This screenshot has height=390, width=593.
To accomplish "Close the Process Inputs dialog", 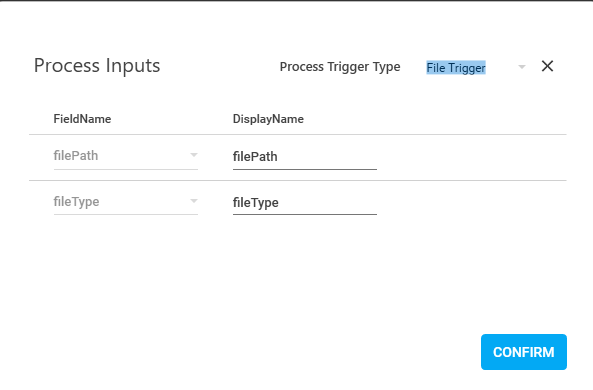I will (547, 66).
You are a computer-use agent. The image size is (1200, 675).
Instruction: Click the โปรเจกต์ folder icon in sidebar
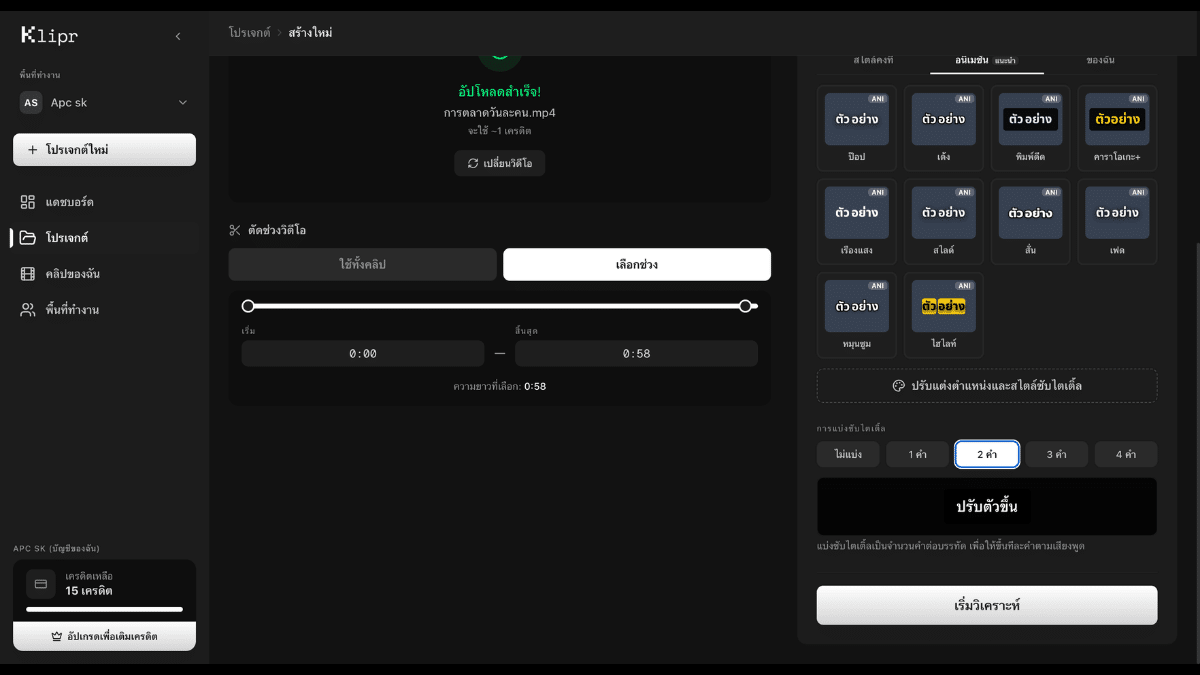pyautogui.click(x=28, y=238)
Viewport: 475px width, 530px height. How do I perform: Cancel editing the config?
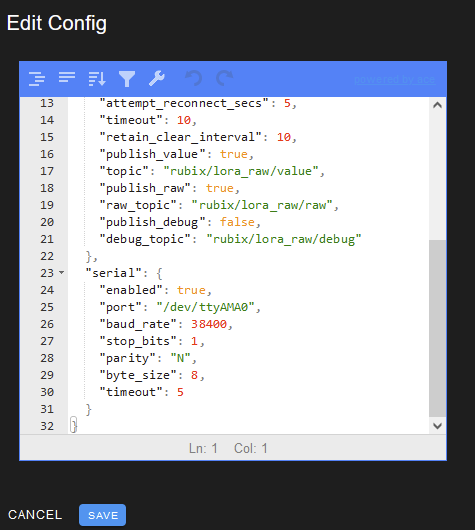click(x=35, y=515)
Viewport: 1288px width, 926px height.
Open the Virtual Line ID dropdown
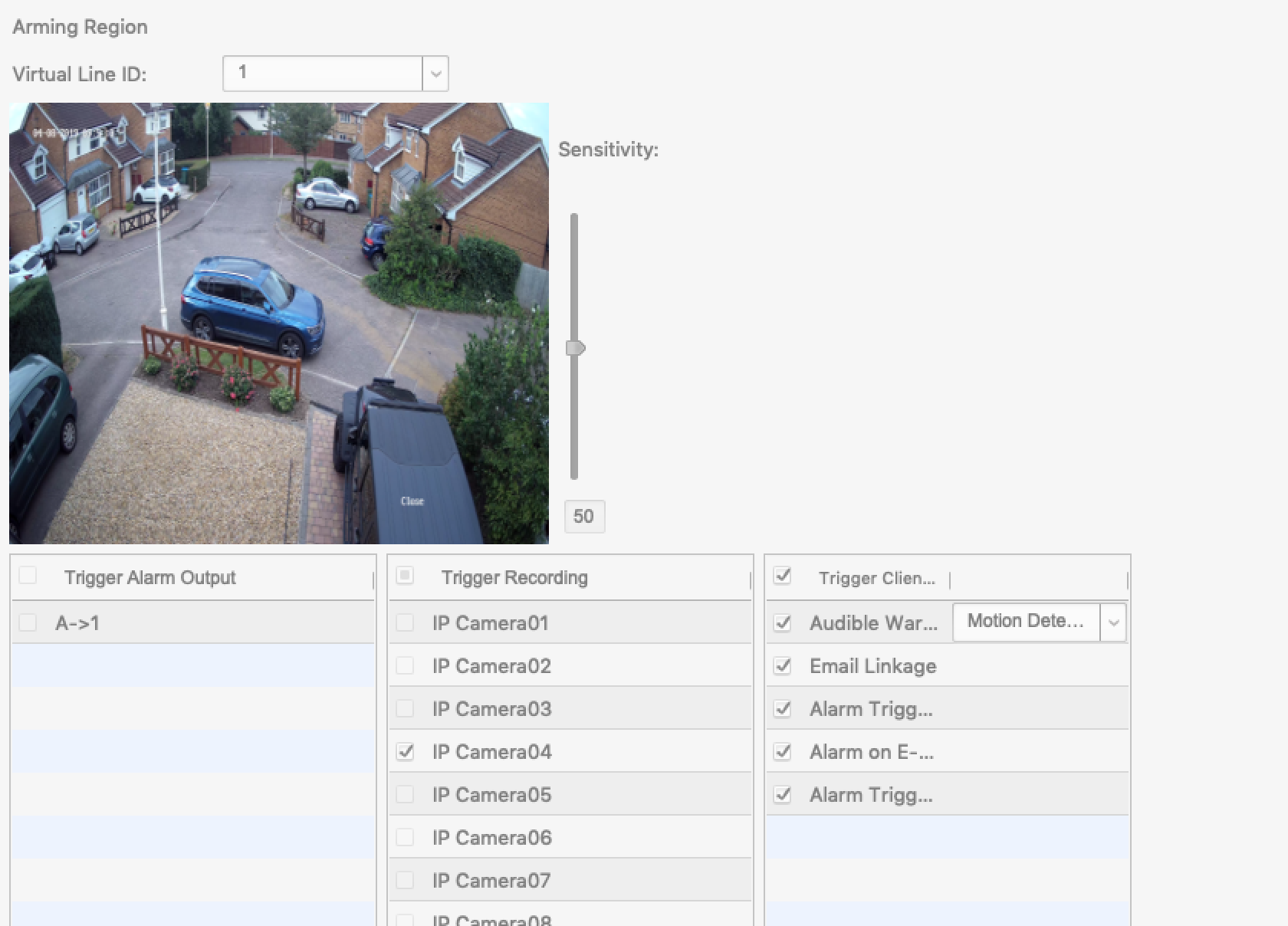click(435, 74)
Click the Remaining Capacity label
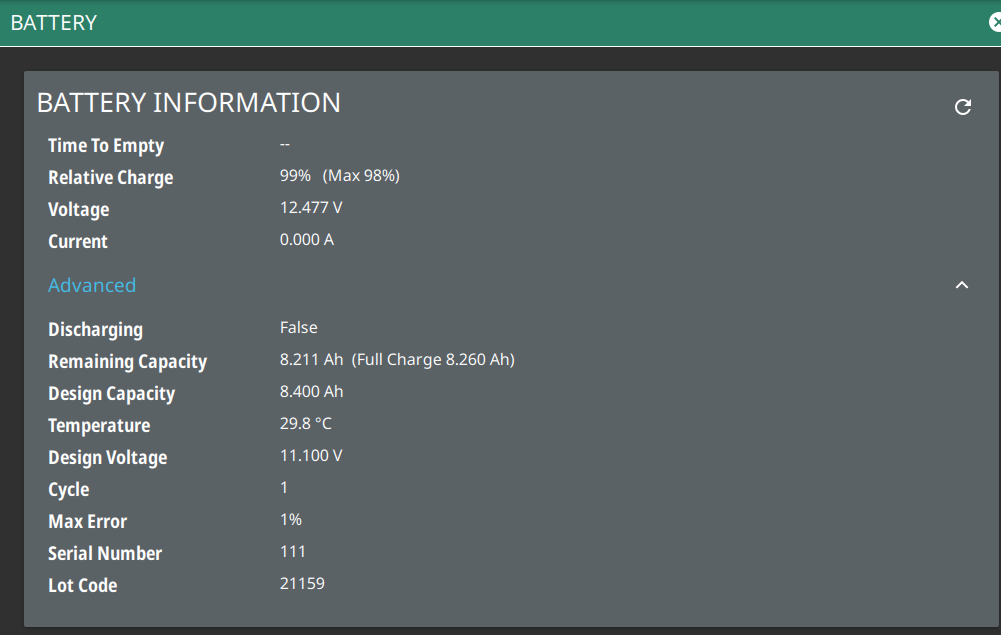 coord(127,362)
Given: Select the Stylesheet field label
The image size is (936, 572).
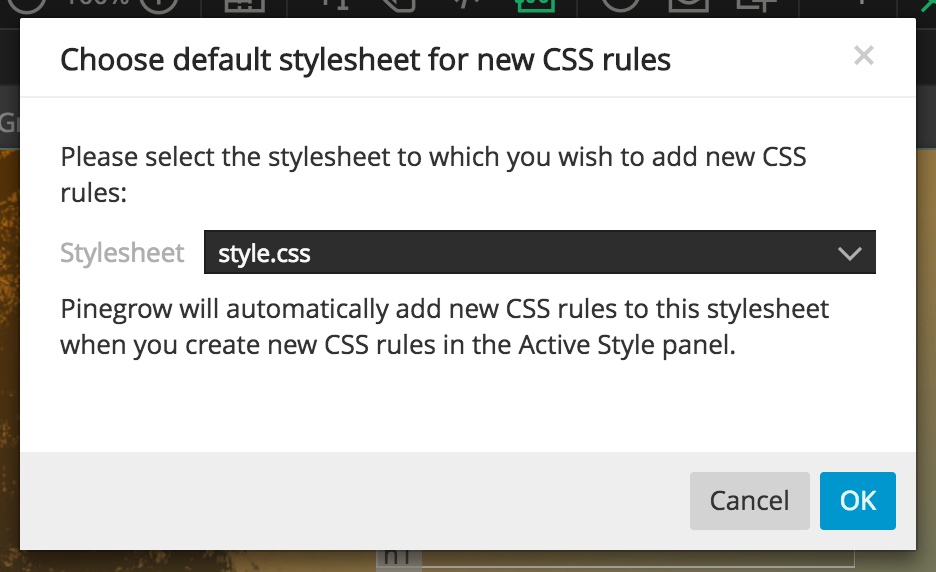Looking at the screenshot, I should click(x=122, y=253).
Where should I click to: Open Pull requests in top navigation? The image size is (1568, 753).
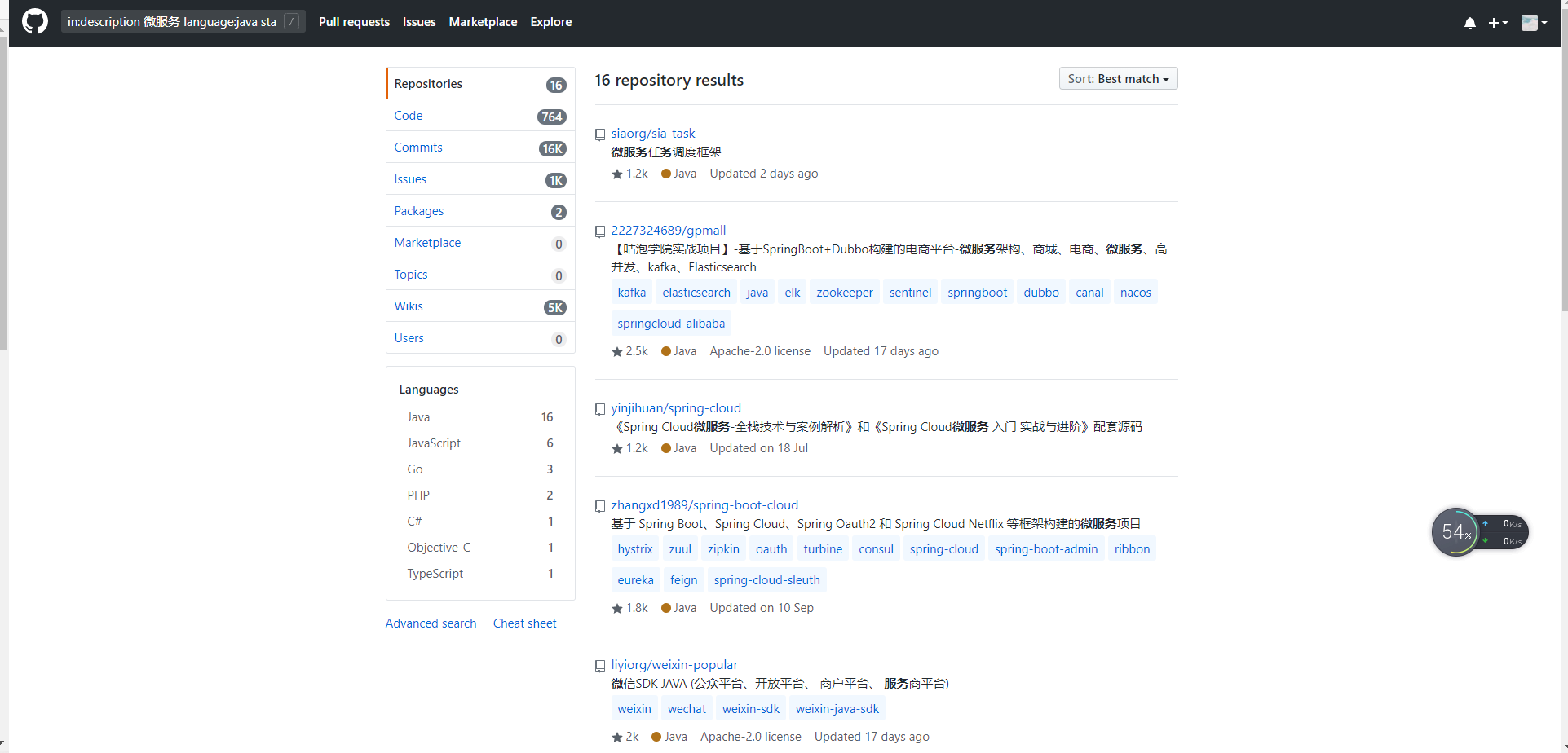[354, 22]
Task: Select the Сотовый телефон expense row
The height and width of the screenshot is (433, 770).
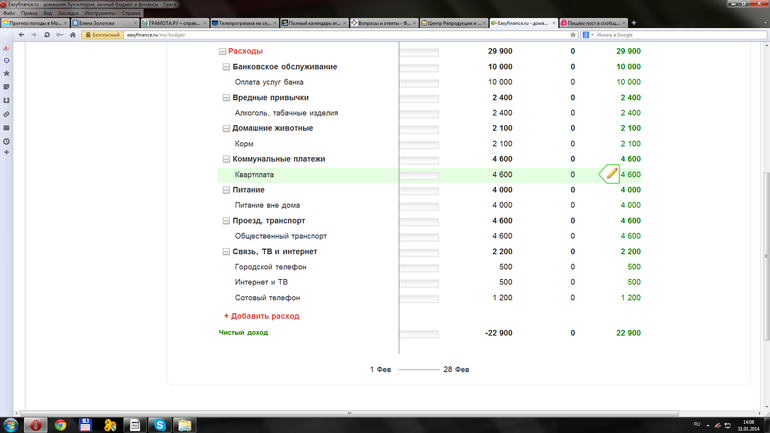Action: (267, 298)
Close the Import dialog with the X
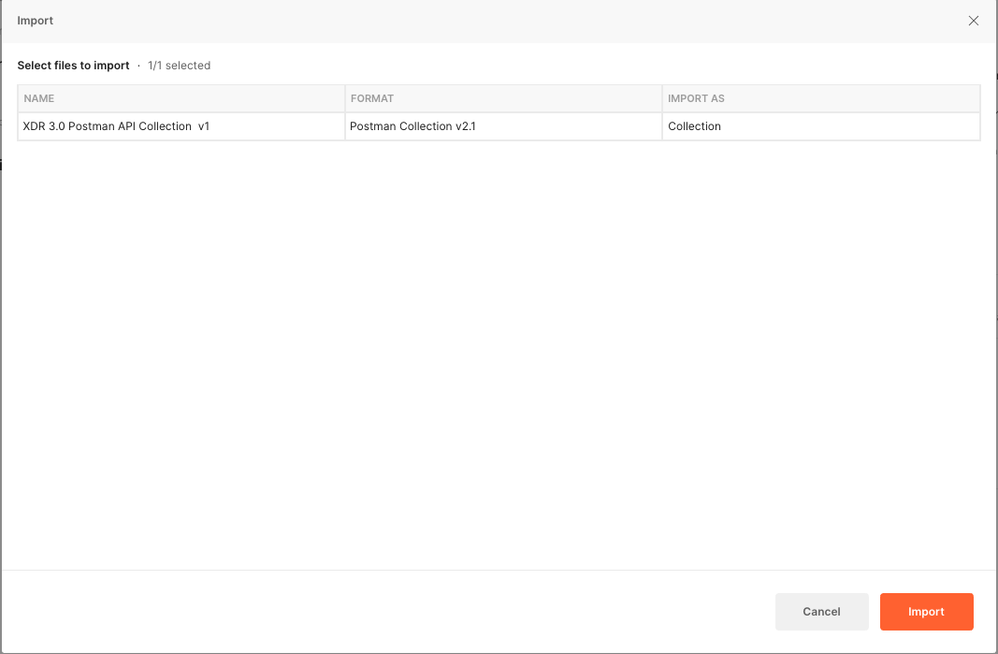Viewport: 998px width, 654px height. coord(973,21)
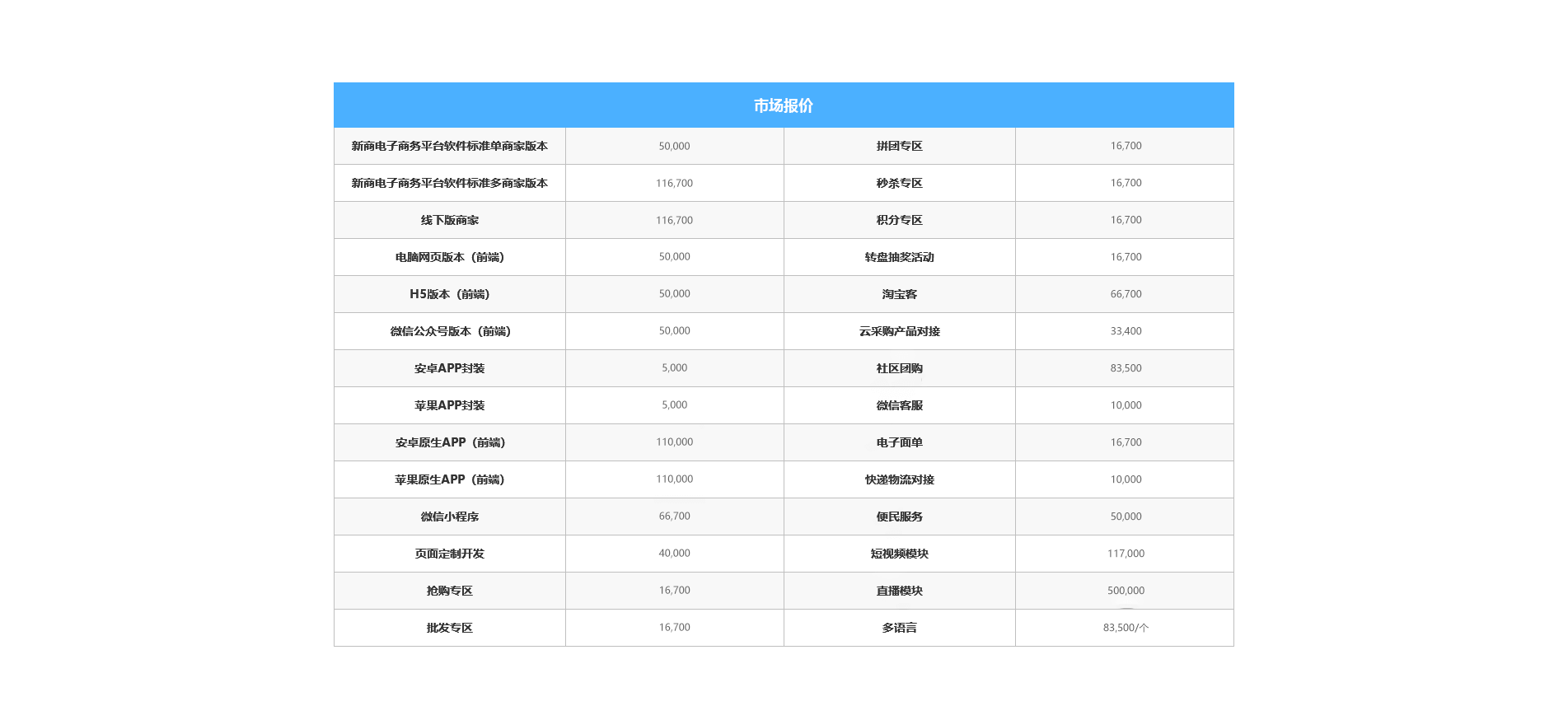Viewport: 1568px width, 720px height.
Task: Click the 微信公众号版本（前端） cell
Action: tap(449, 331)
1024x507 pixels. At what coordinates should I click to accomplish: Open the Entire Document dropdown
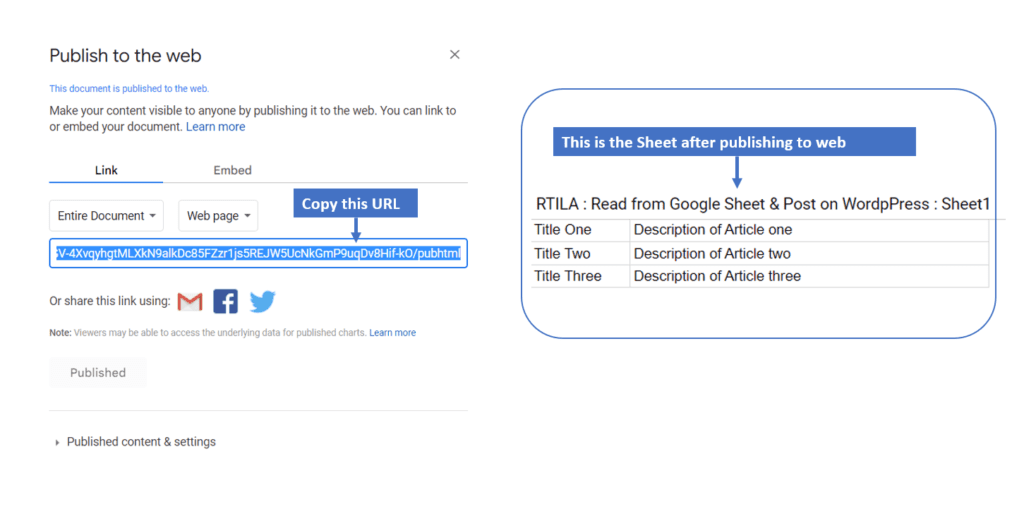[x=106, y=216]
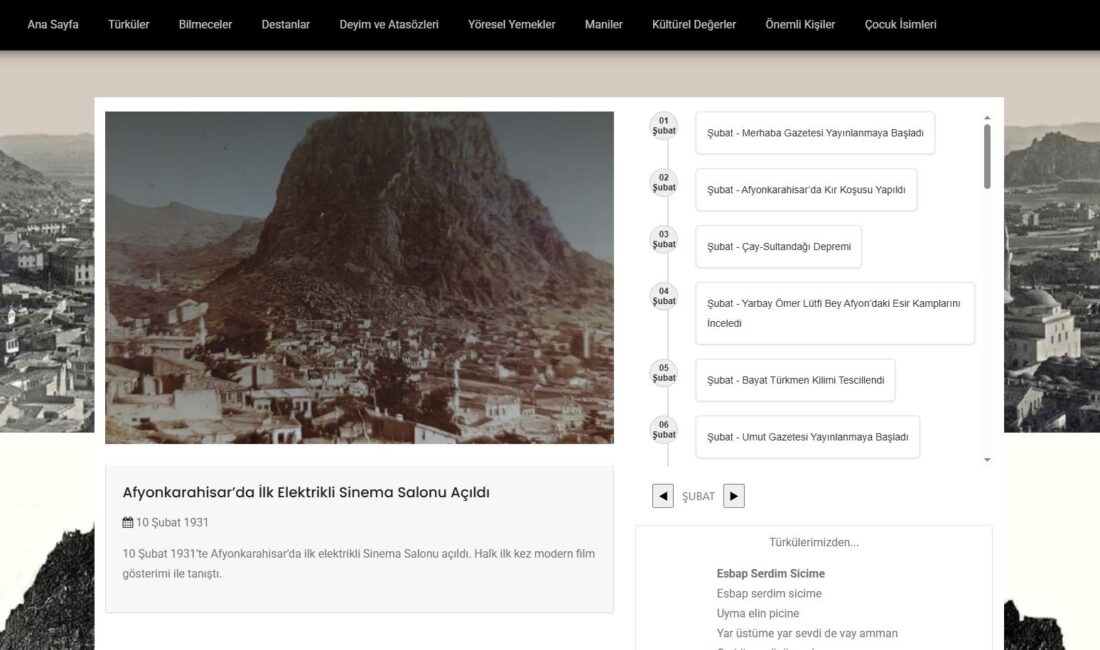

━━━━━━━━━━

Directions for this task. Among the lines of the listing, count those containing the word "Select". Answer with the count alone.

Response to this exercise. 2